◆ **Activity**: Wherever the string "section" shows up in the records below, return that line.

———

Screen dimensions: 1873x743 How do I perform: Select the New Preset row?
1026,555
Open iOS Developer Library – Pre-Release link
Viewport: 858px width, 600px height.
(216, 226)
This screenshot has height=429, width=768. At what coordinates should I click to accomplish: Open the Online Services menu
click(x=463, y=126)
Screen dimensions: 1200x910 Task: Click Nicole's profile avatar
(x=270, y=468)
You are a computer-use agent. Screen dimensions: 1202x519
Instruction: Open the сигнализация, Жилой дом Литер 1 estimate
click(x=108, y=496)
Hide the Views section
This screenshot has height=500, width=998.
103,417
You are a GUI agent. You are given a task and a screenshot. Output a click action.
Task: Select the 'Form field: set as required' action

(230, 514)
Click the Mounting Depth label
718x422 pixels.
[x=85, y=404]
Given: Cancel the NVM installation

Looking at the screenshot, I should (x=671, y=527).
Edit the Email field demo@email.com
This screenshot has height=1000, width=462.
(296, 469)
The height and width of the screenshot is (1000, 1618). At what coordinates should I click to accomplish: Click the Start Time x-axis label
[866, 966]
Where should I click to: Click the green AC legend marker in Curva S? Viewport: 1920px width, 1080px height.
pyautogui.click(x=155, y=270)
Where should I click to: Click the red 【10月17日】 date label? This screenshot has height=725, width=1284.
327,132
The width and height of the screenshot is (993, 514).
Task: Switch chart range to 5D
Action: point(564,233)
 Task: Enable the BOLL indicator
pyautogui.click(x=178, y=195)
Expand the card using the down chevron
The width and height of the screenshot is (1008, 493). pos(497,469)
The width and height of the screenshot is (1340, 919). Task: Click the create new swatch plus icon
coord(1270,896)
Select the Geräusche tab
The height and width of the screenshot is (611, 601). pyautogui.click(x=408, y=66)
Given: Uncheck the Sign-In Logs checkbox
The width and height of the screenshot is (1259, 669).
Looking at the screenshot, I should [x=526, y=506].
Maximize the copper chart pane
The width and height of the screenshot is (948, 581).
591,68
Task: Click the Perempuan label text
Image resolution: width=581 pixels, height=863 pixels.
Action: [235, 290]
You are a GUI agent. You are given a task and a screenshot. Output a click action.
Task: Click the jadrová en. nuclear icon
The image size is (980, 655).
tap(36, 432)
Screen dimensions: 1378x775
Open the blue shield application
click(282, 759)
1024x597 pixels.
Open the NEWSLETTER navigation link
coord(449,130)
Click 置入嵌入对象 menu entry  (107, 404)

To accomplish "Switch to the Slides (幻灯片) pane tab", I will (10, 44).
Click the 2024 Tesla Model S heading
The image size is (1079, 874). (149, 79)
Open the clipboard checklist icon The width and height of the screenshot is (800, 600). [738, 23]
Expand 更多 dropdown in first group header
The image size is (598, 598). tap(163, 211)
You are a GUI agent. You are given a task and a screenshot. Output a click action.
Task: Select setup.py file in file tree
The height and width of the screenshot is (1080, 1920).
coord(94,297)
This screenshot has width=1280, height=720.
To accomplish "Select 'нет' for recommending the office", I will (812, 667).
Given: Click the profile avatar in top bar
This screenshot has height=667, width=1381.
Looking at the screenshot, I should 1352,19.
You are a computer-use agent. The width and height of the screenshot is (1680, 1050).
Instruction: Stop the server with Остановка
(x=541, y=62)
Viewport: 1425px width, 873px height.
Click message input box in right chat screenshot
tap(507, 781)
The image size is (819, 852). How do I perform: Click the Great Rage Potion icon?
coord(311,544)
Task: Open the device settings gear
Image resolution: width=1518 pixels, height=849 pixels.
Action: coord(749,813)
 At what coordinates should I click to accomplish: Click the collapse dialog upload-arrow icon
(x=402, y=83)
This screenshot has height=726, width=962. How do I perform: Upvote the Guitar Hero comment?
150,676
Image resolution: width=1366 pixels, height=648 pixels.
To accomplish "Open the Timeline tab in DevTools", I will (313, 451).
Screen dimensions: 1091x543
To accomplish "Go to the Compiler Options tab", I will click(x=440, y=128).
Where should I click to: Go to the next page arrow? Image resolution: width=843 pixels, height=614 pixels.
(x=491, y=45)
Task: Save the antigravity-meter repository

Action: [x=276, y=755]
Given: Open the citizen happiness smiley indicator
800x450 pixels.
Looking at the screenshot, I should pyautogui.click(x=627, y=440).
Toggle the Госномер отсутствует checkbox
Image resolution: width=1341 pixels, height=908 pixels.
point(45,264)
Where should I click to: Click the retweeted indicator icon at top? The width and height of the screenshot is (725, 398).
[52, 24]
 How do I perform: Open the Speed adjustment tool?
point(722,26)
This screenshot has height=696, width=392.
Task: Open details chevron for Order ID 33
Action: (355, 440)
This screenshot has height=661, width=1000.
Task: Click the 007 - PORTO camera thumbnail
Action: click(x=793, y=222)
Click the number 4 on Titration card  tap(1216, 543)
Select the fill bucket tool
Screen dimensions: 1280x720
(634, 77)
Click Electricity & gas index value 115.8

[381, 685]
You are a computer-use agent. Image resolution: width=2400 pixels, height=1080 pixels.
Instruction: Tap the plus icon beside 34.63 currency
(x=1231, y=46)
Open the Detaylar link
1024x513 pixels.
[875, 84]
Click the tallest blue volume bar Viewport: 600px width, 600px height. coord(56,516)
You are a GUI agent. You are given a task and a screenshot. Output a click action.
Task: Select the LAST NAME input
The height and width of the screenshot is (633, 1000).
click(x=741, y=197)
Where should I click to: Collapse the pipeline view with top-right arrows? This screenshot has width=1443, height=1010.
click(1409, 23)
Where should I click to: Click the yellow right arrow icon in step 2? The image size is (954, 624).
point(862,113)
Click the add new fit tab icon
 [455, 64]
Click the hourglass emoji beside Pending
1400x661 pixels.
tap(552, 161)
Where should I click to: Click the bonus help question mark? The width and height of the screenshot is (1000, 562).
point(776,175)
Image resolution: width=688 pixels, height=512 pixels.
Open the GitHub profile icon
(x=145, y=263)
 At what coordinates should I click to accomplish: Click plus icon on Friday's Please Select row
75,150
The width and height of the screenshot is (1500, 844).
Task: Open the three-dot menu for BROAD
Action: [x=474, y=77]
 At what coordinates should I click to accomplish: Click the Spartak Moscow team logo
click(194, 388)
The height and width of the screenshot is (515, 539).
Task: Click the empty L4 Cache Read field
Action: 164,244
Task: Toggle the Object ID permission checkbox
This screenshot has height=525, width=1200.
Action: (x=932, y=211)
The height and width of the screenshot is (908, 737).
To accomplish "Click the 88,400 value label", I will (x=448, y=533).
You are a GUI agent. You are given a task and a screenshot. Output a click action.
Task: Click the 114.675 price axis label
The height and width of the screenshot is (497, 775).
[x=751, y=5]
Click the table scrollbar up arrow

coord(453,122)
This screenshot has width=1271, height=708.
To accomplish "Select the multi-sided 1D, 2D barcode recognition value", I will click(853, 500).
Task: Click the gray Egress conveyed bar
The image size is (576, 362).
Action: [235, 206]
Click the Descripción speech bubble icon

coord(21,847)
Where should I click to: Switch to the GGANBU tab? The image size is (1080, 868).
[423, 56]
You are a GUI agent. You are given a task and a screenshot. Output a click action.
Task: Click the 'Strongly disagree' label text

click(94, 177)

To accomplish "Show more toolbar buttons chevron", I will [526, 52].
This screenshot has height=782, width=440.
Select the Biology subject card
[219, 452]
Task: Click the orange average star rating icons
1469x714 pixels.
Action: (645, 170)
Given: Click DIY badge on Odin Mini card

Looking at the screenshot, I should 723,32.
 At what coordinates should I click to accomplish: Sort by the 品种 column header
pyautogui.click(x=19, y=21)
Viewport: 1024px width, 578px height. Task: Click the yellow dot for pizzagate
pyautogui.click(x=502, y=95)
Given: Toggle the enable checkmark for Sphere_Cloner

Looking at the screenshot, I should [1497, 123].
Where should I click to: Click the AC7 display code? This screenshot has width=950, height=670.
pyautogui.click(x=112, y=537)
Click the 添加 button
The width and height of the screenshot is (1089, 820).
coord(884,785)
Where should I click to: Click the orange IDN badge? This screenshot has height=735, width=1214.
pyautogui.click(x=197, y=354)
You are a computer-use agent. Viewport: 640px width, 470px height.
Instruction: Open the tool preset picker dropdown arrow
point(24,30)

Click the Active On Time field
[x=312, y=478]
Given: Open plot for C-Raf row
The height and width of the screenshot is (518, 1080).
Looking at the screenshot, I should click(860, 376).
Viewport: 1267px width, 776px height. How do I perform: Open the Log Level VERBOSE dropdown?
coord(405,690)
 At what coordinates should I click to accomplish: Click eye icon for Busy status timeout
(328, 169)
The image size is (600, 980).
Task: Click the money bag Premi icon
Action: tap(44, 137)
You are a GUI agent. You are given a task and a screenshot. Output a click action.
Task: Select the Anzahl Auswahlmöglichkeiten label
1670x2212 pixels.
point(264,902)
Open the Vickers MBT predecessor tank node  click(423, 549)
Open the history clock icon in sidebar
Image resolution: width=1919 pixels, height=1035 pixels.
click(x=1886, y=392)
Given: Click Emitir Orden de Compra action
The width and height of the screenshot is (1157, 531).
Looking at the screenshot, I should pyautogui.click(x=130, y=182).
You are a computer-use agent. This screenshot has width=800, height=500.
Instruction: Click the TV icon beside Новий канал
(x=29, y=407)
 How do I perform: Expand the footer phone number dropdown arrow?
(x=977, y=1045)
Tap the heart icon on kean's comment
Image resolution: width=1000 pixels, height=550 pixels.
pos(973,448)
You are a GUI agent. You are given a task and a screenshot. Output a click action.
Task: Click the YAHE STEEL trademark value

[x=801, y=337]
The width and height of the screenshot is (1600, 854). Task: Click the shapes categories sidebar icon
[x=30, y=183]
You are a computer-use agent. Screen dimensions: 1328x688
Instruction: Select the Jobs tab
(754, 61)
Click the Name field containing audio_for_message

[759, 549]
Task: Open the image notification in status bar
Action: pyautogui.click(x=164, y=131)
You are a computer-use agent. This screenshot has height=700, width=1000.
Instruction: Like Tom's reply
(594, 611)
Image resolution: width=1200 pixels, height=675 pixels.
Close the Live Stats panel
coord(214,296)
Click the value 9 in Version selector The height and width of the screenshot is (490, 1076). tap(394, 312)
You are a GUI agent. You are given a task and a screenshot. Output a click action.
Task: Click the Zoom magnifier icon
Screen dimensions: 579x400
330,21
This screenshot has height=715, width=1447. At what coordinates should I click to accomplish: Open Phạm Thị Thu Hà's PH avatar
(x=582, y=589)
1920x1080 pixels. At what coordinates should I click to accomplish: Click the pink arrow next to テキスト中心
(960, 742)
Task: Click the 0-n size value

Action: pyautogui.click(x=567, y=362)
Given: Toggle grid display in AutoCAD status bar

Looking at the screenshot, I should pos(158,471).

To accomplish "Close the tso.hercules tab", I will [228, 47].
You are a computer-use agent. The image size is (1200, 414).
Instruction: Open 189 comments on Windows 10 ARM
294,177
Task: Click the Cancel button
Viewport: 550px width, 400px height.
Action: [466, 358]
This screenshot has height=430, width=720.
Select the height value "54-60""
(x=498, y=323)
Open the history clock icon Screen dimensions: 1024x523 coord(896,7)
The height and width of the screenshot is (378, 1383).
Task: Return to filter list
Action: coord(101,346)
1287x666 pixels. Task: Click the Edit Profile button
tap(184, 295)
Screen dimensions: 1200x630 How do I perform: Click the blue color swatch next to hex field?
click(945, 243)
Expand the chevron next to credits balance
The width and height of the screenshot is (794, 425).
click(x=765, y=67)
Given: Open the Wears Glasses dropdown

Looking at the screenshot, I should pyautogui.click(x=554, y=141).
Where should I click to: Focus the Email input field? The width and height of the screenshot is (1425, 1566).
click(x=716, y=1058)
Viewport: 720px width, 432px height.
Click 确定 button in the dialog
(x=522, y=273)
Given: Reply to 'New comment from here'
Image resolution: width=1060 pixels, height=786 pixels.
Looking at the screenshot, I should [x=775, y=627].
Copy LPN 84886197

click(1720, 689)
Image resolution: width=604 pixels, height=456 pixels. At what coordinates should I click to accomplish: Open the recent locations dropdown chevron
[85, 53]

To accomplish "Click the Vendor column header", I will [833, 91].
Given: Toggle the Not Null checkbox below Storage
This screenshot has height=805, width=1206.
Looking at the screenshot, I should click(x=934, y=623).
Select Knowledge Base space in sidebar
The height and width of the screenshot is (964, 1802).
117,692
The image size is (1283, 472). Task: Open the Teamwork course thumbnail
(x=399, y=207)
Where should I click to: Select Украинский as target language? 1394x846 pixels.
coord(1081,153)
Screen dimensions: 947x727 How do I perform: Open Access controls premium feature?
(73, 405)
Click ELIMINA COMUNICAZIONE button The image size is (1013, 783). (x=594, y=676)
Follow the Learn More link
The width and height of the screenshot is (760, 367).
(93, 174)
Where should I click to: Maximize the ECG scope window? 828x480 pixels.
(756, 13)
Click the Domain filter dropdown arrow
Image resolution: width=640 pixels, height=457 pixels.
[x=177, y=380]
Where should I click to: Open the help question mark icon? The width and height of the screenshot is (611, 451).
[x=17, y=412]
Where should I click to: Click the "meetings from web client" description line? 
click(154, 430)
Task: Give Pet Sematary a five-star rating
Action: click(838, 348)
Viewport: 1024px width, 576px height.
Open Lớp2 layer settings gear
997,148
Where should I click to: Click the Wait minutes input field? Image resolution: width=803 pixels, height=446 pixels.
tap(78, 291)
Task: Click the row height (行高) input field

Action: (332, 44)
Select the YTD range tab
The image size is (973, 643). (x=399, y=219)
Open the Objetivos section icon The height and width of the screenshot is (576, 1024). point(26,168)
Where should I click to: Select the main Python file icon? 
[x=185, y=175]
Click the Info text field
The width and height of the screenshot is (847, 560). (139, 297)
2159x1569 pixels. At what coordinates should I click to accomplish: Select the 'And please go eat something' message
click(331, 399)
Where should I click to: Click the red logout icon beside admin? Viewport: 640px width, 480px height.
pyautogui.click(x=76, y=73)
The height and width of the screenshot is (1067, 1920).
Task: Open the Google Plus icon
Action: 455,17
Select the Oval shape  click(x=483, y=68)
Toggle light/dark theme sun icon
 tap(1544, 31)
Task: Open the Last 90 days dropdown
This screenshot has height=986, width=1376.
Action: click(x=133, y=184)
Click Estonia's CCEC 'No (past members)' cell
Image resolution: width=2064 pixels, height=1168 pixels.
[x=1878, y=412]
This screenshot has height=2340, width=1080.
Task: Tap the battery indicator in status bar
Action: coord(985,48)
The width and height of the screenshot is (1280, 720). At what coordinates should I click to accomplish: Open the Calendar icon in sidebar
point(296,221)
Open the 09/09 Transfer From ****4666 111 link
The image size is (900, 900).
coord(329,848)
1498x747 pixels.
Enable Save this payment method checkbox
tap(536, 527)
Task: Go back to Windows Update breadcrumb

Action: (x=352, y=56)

———

◆ **Solution for this problem**:
Hide the Views section
Open the Objetivos section icon The height and width of the screenshot is (576, 1024). point(26,168)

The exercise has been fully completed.